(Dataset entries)

== Segment start ==

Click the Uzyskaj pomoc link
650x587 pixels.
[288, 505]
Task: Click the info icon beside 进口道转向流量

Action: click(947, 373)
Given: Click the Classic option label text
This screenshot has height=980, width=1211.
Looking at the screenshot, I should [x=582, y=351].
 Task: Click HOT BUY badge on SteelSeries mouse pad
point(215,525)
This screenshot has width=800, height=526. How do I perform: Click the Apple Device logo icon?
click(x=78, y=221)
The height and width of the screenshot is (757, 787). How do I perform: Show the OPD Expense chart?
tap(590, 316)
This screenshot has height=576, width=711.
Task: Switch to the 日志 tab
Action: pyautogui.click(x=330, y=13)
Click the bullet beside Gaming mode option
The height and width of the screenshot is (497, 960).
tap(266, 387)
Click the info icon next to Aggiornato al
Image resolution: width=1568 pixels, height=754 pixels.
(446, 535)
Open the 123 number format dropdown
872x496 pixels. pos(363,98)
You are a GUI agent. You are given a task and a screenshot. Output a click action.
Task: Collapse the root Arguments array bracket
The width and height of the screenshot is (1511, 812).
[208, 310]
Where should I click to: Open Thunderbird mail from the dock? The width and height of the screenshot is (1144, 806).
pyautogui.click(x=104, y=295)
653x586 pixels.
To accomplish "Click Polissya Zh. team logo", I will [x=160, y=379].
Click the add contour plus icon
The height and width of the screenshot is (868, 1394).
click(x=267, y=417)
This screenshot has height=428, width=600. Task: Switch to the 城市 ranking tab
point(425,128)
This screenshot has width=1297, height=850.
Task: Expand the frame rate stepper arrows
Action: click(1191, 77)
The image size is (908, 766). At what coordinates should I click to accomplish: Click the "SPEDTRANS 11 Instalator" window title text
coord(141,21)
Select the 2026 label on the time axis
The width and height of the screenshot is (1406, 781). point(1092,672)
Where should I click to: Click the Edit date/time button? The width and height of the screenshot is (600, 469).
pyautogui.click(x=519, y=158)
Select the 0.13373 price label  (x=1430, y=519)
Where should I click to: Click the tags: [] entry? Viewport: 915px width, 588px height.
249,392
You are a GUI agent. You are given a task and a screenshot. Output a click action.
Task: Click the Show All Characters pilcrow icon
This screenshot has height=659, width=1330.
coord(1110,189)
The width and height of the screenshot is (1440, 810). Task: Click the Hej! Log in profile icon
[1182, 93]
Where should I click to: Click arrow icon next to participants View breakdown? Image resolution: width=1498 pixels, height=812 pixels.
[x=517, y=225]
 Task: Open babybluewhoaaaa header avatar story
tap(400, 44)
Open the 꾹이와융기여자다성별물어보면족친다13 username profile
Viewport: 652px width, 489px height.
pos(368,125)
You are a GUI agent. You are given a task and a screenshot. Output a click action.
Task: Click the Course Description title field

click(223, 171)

== Segment end ==

[Exercise objective] Nothing in the records above may be left out; repeat them exactly.

[Reply to the exercise]
Click the Uzyskaj pomoc link
650x587 pixels.
[288, 505]
Task: Click the info icon beside 进口道转向流量

Action: click(947, 373)
Given: Click the Classic option label text
This screenshot has height=980, width=1211.
Looking at the screenshot, I should [x=582, y=351].
 Task: Click HOT BUY badge on SteelSeries mouse pad
point(215,525)
This screenshot has width=800, height=526. How do I perform: Click the Apple Device logo icon?
click(x=78, y=221)
The height and width of the screenshot is (757, 787). How do I perform: Show the OPD Expense chart?
tap(590, 316)
This screenshot has height=576, width=711.
Task: Switch to the 日志 tab
Action: pyautogui.click(x=330, y=13)
Click the bullet beside Gaming mode option
The height and width of the screenshot is (497, 960).
tap(266, 387)
Click the info icon next to Aggiornato al
Image resolution: width=1568 pixels, height=754 pixels.
(446, 535)
Open the 123 number format dropdown
872x496 pixels. pos(363,98)
You are a GUI agent. You are given a task and a screenshot. Output a click action.
Task: Collapse the root Arguments array bracket
The width and height of the screenshot is (1511, 812).
[208, 310]
Where should I click to: Open Thunderbird mail from the dock? The width and height of the screenshot is (1144, 806).
pyautogui.click(x=104, y=295)
653x586 pixels.
To accomplish "Click Polissya Zh. team logo", I will [x=160, y=379].
Click the add contour plus icon
The height and width of the screenshot is (868, 1394).
click(x=267, y=417)
This screenshot has height=428, width=600. Task: Switch to the 城市 ranking tab
point(425,128)
This screenshot has width=1297, height=850.
Task: Expand the frame rate stepper arrows
Action: click(1191, 77)
The image size is (908, 766). At what coordinates should I click to accomplish: Click the "SPEDTRANS 11 Instalator" window title text
coord(141,21)
Select the 2026 label on the time axis
The width and height of the screenshot is (1406, 781). point(1092,672)
Where should I click to: Click the Edit date/time button? The width and height of the screenshot is (600, 469).
pyautogui.click(x=519, y=158)
Select the 0.13373 price label  (x=1430, y=519)
Where should I click to: Click the tags: [] entry? Viewport: 915px width, 588px height.
249,392
You are a GUI agent. You are given a task and a screenshot. Output a click action.
Task: Click the Show All Characters pilcrow icon
This screenshot has height=659, width=1330.
coord(1110,189)
The width and height of the screenshot is (1440, 810). Task: Click the Hej! Log in profile icon
[1182, 93]
Where should I click to: Click arrow icon next to participants View breakdown? Image resolution: width=1498 pixels, height=812 pixels.
[x=517, y=225]
 Task: Open babybluewhoaaaa header avatar story
tap(400, 44)
Open the 꾹이와융기여자다성별물어보면족친다13 username profile
Viewport: 652px width, 489px height.
pos(368,125)
You are a GUI agent. You are given a task and a screenshot. Output a click action.
Task: Click the Course Description title field

click(223, 171)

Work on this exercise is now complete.